In a press release, the aircraft manufacturer Airbus unveiled this Thursday its plan to change its passenger aircraft into cargo transport. This decision follows the requests of the companies. They want to know if Airbus could increase the capacity of its passenger planes for freight. The aircraft manufacturer has responded positively to this request. Indeed, Airbus is currently converting its A330 and A350 aircraft to meet the demand of its airline customers.
Since the health crisis, the group has seen a high demand for freight for medical equipment and a decline in its cargot activities. These activities were then carried out by passenger aircraft (on the ground since the crisis) at an average of 45 to 50%.
In its first-quarter balance sheet, the European aerospace group recorded a decline in sales. It is on Wednesday, April 29th that the aircraft manufacturer announces a turnover of -15 %. That is to say 10,6 billion euros. Airbus thus lost 481 million euros, whereas it recorded a net result of 40 million euros in 2019. This is indeed a big task of the pandemic. From then on, the manufacturer's activities remained suspended because of the containment.
However, Airbus could, through this high demand for freight transport, generate revenues in the medium term. Thus, the group's response to this freight concern ensures the continuity of airline operations.
Above all, Yann Lardet, Vice President, Flight Operations Support, reminds us that the aircraft are rather adapted to the crisis and not converted. Thus, for an adapted A330, the aircraft manufacturer points out that it can carry an additional 7.3 tonnes (28 pallets in the cabin) and 7.8 tonnes for an A350 (30 pallets). This solution offers a higher level of safety than normal. This is a comment from Matthias Lerovante, the project manager.
These aircraft (A330, A340 and A350) are therefore chosen because they have good transport capacities. However, the group remains open for the adaptation of other aircraft categories.
Since the month of April, Airbus has conducted a survey of 1 200 people in 240 airlines regarding its cargo solution. Thus, 140 of them have expressed an interest in this adaptation and about 20 will obtain this solution by then.
The aircraft manufacturer is already awaiting certification of its solution from the European Aviation Safety Agency (EASA).
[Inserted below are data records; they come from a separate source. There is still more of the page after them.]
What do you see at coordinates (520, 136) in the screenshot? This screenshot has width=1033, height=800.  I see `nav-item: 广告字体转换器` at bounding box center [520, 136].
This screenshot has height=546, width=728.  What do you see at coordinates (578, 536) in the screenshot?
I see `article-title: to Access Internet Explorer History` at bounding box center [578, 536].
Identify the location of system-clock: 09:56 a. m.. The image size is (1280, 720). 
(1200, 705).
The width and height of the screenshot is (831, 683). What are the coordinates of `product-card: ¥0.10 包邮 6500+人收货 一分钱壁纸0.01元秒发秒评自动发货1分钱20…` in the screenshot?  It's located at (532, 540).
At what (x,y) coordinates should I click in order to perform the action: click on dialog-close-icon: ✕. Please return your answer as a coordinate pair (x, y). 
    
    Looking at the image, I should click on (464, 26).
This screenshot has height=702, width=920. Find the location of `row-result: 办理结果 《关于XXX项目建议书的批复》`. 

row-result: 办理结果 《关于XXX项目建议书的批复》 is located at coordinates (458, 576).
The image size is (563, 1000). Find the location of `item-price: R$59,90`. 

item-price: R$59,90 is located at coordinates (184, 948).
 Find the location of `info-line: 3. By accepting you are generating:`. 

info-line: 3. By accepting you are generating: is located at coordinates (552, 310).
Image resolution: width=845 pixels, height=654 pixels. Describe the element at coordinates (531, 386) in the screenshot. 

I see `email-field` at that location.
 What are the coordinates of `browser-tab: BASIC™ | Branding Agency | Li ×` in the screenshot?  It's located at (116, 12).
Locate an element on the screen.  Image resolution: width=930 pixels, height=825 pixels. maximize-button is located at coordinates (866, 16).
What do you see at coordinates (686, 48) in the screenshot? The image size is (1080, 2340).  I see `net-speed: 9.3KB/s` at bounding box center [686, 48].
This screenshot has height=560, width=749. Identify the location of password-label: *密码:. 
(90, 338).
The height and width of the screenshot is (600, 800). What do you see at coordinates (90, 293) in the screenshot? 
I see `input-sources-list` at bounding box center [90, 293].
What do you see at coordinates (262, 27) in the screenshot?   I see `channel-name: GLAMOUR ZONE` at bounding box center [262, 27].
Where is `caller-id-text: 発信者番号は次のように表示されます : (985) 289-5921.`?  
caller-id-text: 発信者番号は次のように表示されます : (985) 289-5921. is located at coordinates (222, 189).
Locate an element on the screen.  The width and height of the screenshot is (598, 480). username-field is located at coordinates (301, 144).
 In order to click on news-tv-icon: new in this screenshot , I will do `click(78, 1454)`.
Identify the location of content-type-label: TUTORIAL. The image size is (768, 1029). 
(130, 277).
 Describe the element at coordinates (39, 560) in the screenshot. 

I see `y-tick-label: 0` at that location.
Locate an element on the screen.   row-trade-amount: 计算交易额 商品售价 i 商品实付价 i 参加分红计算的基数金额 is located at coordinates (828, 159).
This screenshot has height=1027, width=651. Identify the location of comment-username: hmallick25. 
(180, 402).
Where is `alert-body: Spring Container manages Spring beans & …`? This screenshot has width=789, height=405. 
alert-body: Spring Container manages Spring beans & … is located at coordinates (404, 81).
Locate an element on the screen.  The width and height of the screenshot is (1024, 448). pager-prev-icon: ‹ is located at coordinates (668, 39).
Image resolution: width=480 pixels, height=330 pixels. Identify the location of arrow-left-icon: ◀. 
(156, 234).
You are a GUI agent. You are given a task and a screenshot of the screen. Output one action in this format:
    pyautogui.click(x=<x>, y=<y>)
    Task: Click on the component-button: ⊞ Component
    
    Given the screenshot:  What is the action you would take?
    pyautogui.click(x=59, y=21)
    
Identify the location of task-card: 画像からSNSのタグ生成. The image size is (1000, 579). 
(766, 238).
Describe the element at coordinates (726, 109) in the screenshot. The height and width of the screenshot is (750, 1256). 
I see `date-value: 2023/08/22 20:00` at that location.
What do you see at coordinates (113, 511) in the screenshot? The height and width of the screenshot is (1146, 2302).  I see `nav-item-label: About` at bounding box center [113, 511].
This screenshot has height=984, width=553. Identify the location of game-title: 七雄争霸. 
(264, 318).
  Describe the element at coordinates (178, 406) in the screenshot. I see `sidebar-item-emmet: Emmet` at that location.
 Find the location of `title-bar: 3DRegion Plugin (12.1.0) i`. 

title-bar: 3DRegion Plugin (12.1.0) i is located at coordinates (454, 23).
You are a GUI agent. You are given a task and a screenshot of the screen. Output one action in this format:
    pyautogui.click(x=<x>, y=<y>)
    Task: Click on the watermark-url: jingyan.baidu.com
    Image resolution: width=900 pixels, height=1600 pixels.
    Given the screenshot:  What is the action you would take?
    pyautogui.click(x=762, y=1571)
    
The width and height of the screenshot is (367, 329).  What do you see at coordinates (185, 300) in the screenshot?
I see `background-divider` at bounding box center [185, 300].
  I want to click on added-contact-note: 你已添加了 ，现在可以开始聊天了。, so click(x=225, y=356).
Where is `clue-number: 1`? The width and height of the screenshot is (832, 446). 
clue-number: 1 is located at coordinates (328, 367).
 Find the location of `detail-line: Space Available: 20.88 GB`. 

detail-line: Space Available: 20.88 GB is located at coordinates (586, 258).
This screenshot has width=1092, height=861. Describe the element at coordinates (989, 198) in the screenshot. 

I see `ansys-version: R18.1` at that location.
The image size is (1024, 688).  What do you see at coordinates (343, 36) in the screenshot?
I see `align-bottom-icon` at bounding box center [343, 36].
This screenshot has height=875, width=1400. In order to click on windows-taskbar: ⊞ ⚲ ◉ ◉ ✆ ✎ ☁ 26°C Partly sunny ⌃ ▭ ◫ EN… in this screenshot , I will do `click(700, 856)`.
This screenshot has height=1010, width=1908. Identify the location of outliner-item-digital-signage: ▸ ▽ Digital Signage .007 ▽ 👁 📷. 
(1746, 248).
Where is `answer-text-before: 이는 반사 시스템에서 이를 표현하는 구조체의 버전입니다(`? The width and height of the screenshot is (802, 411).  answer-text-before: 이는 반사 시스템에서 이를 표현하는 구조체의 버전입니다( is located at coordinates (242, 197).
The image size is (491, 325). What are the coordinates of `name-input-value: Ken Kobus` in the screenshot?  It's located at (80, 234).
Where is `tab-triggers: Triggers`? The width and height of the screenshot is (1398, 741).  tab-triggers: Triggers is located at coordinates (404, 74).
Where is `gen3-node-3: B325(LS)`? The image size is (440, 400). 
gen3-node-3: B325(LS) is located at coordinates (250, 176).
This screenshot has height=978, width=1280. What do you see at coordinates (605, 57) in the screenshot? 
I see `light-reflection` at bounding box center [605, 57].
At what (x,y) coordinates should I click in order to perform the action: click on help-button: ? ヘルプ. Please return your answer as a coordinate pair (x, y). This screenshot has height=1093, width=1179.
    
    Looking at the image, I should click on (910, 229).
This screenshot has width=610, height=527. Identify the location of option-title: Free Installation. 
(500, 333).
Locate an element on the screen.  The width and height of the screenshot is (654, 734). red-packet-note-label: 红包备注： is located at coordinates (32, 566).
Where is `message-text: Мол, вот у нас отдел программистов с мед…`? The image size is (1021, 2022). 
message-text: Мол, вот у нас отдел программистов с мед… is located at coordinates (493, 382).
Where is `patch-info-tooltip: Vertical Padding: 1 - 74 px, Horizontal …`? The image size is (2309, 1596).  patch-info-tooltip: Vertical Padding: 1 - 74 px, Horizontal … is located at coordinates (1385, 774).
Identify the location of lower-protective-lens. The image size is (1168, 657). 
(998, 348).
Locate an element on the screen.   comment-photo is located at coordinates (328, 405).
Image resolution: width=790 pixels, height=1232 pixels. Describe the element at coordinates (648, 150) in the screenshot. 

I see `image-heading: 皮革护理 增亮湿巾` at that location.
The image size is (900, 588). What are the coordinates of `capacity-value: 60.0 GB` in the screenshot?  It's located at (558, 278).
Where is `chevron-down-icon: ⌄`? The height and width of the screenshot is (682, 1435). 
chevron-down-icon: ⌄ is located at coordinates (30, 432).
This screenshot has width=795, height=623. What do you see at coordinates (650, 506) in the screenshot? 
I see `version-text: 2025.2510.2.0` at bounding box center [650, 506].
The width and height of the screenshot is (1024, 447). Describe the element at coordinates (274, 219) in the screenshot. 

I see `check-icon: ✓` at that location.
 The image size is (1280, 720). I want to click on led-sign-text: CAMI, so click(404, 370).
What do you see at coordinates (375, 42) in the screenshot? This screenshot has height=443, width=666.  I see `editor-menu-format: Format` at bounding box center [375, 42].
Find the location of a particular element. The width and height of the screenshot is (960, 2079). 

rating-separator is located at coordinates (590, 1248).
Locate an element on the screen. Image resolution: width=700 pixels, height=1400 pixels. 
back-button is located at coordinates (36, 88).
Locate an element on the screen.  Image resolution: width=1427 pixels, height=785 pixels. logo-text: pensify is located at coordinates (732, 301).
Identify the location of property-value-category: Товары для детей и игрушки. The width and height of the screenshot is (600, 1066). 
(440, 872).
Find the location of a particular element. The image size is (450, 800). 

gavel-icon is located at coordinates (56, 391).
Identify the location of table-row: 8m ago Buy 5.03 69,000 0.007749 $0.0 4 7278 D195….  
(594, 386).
This will be done by the end of May. In fact, EASA is responsible for ensuring the safety and environmental protection of civil aviation.
Airbus, whose real name is Airbus Commercial Aircraft, is a European aircraft manufacturer that was founded in 1970. The group specialises in civil passenger aircraft, cargo business and even military aircraft. It remains one of the world's leading manufacturers of airliners.